Höhnisch lachte John McBrire ihn aus. Die verschlagene Visage mit dem fehlenden Schneidezahn, Lummi würde ihn überall wieder erkennen. Er erinnerte sich noch wie er ihn das erste Mal sah. John war einer dieser Herumtreiber die nie irgendwo wirklich Fuß fassen konnten. Er wohnte in einer schäbigen Kaschemme nicht weit vom Haus seiner Eltern. Ab und zu bekam er von den Leuten der Gegend die eine oder andere kleine Abreit, sei es Holz hacken oder eine Kiste schleppen. Gemocht hatte Lummi ihn nicht, aber das schob der Gnom damals auf das Aussehen dieses Mannes. Doch er hatte sich nicht getäuscht. Hätte er doch nur damals auf sein Bauchgefühl geachtet. Die kleine Faust ballt sich im Schlaf. Im Brief des Nachbarn über den Tod seiner Eltern hatte ein Name gestanden, der Name von einem der Täter, dem einzigen der bekannt war: John McBrire. Er war seitdem verschwunden. Aber eines Tages, da war Lummi sich sicher, würden sie sich begegnen. Und dann …
Explosionen überall, wieder vermischten sich die Bilder. Mit einem Rumms wird Lummi aus der Koje des Planwagens geschleudert. Ein heftiger Schmerz durchzuckt seine linke Seite als er gegen eine Kiste prallt. Der Wagen war zum Halten gekommen und stand nun schief. Lärm und Geschrei war von draußen zu hören.
Seufzend beschleunigt Sigmund sein Pferd. Was war denn nun wieder los? Fast bedauerte er es sich dem Wagenzug angeschlossen zu haben.

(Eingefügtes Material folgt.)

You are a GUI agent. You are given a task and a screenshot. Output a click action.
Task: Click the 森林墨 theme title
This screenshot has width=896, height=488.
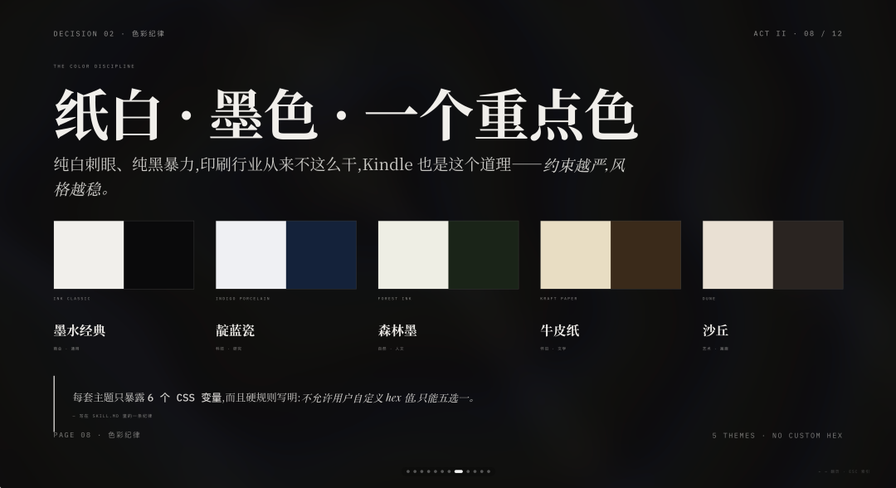click(x=397, y=330)
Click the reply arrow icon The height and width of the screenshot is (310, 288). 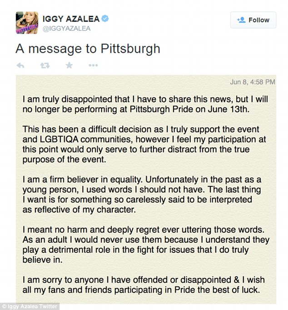(20, 66)
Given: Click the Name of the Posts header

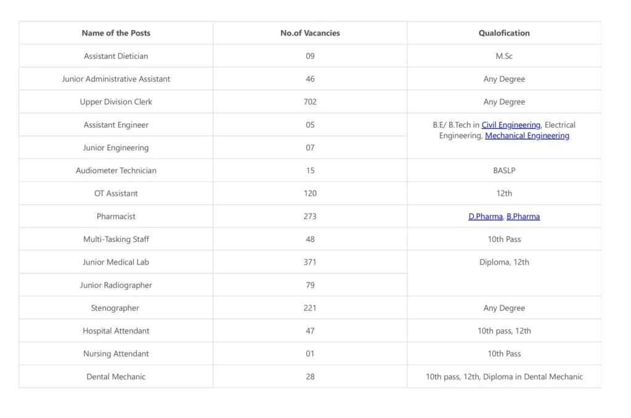Looking at the screenshot, I should pos(116,33).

Natürlich war es so das Beste, die Gegend alleine zu bereisen kam selbst für jemand wie ihn, kampfgestählt und im Segen Helms, Selbstmord gleich. Aber warum musste alles so undiszipliniert ablaufen? Irgendwie machte jeder was er wollte und auf Befehle wurde nur gehört wenn es einem passte, den Eindruck hatte er zumindest in den vergangenen Tagen gewonnen. Er konnte nur hoffen dass es in Felbarr anders war. Sicher würde es dort anders sein. Eine Festung, von Zwergen zurück erobert die sich darauf vorbereiteten Angriffe der Orks abzuwehren, da würde Zucht und Ordnung, Fleiß und Arbeitseifer herrschen. Und für ihn gab es dort sicher genug zu tun. Ungeheuer aller Art, zweibeinige und andere, sollten dort ihr Unwesen treiben. Man würde sehen. Seine Aufmerksamkeit kehrt in die Gegenwart zurück. Mißmutig fällt sein Blick auf den Wagen, der schief in einer Schneewehe steckt. Der Fahrer hatte versucht um einen Felsbrocken herum zu kommen der den halben Pfad versperrte, herab gerollt von einem der Hänge. Dabei war er aber in ein vom Schnee verdecktes Loch gerutscht und kam aus eigener Kraft nicht mehr heraus. Die Wagen dahinter hielten an, Fahrer eilten herbei um zu helfen.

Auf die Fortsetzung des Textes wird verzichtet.